Los Dharmapalas son únicamente miembros de la hermandad de los Bodhisattvas, los seres compasivos que rechazaron el Nirvana para permanecer ayudando a otros. Pero mientras que otros Bodhisattvas expresan su compasión a través de la ternura y la guía suave, los Dharmapalas la expresan a través de protección activa y agresiva. Cada uno de los ocho tiene una especialidad particular: Mahakala protege desde el centro, Palden Lhamo gobierna desde el sur, Shinje administra la justicia en el inframundo, Hayagriva obra con ferocidad en el este, y Beg-Tse defiende desde el norte. Juntos forman un equipo de héroes rompe-crimen cósmico, un SWAT espiritual dedicado a eliminar amenazas al orden religioso.

La metodología de los Dharmapalas, aunque efectiva, no es refinada. Sus tácticas incluyen flagelaciones, apuñalamientos espirituales y gritos que pueden hacer que hasta los demonios se replanteen sus decisiones de vida. Un encuentro con un Dharmapala enojado es probablemente lo más cercano a la experiencia de ser perseguido por justicia divina iracunda. No hay negociación, no hay compasión para los perpetradores espirituales, solo eliminación rápida de la amenaza.
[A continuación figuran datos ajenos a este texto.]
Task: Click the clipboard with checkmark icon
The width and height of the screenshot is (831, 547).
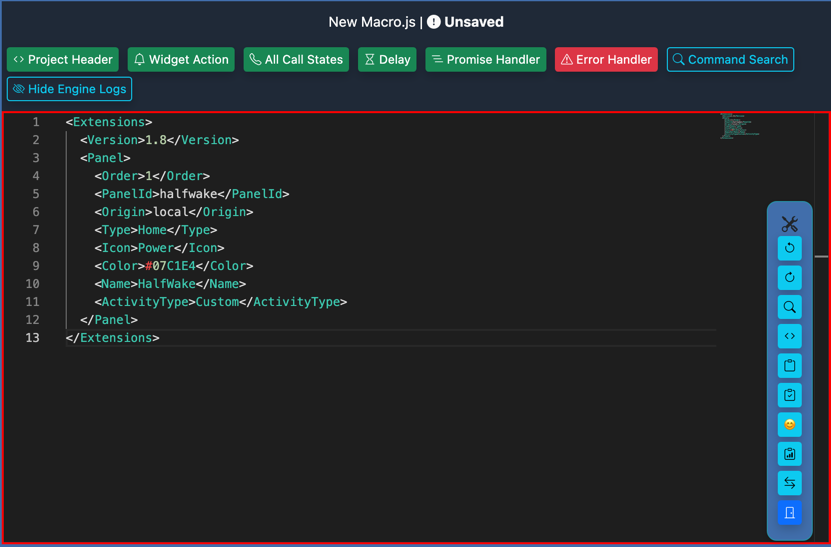Action: coord(789,395)
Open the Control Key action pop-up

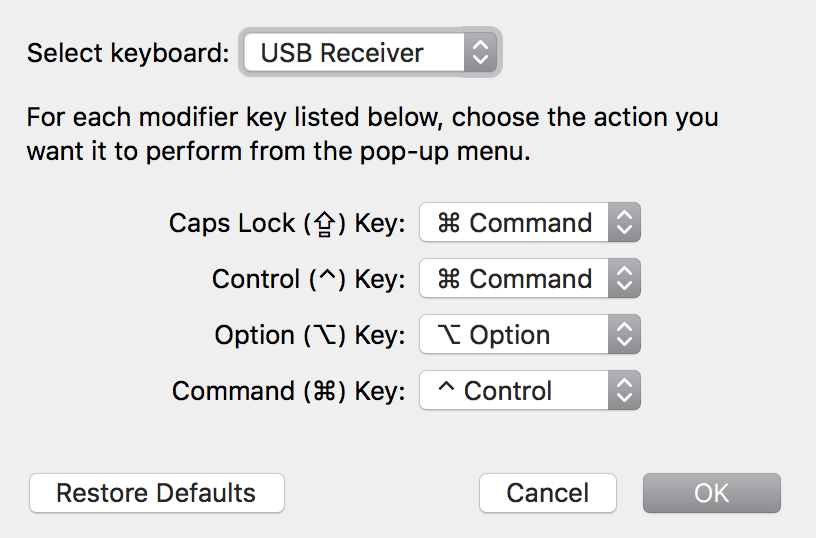point(515,279)
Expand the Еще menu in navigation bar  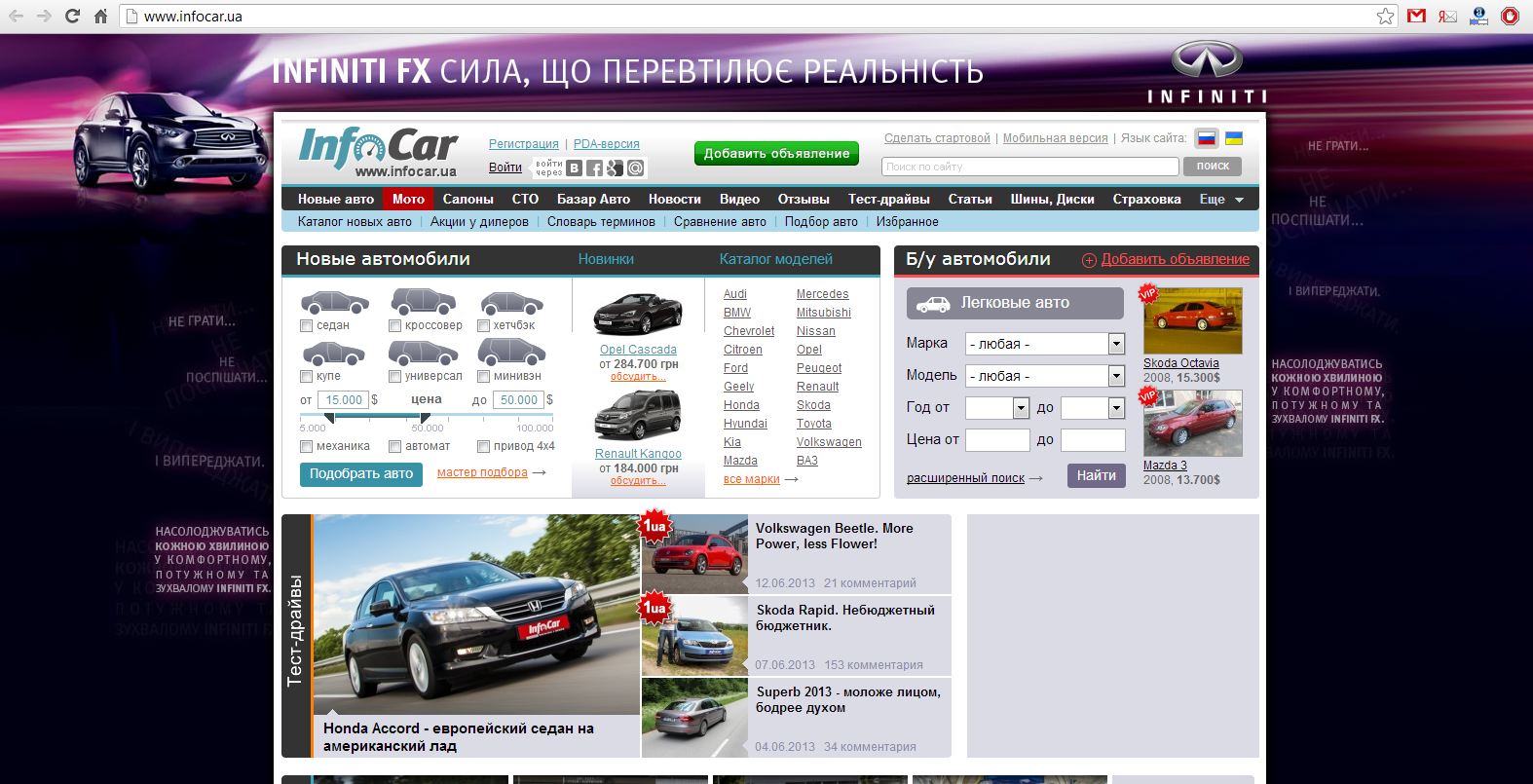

Pero esto es lo extraordinario: los Dharmapalas no son malvados, no son demonios que han sido corrompidos. Son protectores cuya feroz dedicación a la defensa de la verdad espiritual es, en sí misma, un acto de compasión suprema. Sin ellos, las fuerzas de la negatividad dominarían completamente. El budismo tibetano reconoce que a veces la ternura es insuficiente, que hay ocasiones en que el bien debe armarse y confrontar al mal de manera directa y violenta. Los Dharmapalas encarnan esa verdad incómoda pero necesaria.